Bu çerçevede 2009 yılından itibaren “beşli karma (DaBT-IPV-Hib)” ve “zatürre aşısı (KPA-Konjuge Pnömokok)” dışarından getirilmektedir; paketleme ve enjektöre dolum işlemleri Türkiye’de gerçekleştirilmektedir.
Bunun anlamı bize göre;
Geçmişin Thornburg Raporu ve Marshall Planı ile Türkiye üzerinde uygulamaya konulan Amerikan reçeteleri (siz üretmeyin biz size satarız vb.) ile oluşturulan üretim baskılarının günümüzde de devam ettiği anlaşılmaktadır. Türkiye, aşı konusunda “paketleme ve enjektöre dolum” teknolojisi ile halk sağlığını korumaya çalışmaktadır!.. Türkiye’de sadece yerli bir firma tarafından akrep ve yılan antiserumları ile yine Sağlık Bakanlığı bünyesinde akrep ve difteri serum üretimi yapılabilmektedir.

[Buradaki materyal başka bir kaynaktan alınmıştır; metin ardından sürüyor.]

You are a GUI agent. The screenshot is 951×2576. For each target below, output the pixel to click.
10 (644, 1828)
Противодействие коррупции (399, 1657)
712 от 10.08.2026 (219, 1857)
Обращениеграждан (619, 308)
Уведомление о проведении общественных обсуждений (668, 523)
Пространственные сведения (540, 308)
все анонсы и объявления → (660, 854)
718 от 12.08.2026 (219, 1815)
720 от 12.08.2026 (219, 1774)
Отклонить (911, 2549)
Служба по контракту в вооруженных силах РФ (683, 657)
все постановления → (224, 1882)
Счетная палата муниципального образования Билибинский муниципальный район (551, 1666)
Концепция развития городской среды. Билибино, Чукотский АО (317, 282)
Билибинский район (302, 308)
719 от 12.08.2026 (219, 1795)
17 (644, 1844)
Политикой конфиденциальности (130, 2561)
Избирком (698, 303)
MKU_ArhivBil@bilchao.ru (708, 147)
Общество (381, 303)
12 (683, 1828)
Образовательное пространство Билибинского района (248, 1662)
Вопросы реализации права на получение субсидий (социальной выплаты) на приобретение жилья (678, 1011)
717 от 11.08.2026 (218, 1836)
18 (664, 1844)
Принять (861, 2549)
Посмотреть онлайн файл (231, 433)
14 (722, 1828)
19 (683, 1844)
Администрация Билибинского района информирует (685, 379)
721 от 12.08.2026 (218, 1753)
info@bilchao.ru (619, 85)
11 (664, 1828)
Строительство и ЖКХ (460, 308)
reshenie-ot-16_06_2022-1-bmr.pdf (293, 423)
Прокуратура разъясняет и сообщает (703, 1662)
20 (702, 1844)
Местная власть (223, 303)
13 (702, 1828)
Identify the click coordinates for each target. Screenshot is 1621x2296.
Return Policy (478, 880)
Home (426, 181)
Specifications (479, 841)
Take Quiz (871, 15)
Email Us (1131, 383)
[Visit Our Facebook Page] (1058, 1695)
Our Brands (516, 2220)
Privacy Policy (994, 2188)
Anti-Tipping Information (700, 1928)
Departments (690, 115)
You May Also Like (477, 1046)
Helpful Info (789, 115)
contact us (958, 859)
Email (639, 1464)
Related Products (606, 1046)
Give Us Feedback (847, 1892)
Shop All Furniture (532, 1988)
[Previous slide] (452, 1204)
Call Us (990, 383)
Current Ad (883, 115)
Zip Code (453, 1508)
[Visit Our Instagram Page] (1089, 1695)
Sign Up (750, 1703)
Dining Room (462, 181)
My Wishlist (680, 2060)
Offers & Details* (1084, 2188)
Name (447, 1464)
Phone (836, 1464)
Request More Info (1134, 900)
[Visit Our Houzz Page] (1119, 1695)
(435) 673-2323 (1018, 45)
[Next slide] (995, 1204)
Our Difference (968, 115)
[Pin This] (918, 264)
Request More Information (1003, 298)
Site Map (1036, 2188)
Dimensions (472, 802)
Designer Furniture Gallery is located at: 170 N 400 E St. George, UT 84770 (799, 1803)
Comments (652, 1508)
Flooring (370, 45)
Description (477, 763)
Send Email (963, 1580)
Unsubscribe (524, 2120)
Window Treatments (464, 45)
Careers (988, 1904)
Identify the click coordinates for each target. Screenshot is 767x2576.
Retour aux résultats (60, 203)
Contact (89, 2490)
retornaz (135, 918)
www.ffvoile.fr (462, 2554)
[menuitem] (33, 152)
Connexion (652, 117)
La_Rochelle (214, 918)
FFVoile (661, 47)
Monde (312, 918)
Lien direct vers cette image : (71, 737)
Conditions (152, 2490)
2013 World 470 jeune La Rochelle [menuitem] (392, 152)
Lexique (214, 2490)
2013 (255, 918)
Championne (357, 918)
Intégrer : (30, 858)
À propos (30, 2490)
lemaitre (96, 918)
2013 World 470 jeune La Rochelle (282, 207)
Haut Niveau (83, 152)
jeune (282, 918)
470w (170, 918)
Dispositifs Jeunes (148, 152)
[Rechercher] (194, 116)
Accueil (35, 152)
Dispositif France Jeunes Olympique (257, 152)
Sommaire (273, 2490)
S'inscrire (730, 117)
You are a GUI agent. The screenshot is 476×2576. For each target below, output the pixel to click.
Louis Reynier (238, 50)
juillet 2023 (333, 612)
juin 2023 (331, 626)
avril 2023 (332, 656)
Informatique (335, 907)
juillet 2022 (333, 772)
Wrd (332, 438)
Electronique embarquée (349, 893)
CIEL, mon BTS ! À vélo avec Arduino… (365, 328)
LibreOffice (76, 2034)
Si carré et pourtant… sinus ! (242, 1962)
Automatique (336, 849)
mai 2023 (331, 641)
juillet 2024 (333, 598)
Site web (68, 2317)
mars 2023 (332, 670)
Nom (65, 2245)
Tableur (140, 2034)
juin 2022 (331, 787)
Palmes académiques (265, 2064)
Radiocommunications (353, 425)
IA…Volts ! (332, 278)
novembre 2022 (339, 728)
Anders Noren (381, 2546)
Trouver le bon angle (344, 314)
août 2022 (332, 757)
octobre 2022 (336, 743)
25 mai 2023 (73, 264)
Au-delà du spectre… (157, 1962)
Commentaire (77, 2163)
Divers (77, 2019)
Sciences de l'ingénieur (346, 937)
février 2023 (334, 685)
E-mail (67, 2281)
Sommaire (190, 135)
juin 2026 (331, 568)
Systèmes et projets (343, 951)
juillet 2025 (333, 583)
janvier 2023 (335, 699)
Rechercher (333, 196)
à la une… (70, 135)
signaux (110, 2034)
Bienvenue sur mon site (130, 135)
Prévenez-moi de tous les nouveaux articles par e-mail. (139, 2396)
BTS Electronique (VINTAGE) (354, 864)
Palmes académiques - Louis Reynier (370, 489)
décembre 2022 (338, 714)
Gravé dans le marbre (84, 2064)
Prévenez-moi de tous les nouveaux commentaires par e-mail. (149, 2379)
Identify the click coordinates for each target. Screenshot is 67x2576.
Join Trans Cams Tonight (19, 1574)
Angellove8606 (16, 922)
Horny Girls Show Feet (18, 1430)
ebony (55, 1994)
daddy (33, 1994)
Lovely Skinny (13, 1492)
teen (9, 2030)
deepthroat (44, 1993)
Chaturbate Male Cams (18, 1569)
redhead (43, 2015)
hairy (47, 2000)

Burada en hazini ise Bakanlığın web sitesinde yer alan “…öncelikle diğer stratejik serumlar ile hepatit A, Hepatit B, Suçiçeği aşısı (Osmanlı’dan beri üretilen) milli aşı üretimleri de hedeflenmektedir” tarzındaki açıklamadır. 1885’ten itibaren aşı seri üretimi yapan, serum üretimi merkezleri kuran Türkiye Cumhuriyeti’nde, aşı üretim merkezlerini, pandemi hastanelerini, Sosyal Güvenlik Kurumu ilaç fabrikalarını kapatan zihniyetin hâlâ, “millî aşı üretimi hedefleme” yolundaki bu açıklaması, içler acısı bir açıklamadır.
Dünyanın başına bela olan Covit-19 Türkiye’de 28 Ocak 2021 itibariyle 25.605 kişinin vefatına neden oldu. Türkiye’nin aşı karşısındaki durumuna bakılacak olursa, can kayıplarının daha uzun süre devam edeceği görülmektedir. Mutasyona uğrayan virüsün Türkiye’ye de girdiği, vaka sayılarındaki ani artıştan anlaşılmaktadır.
Hal böyle olunca da bizlere, Allah’a, şifa vermesi konusunda dua etmekten başka çare kalmamaktadır.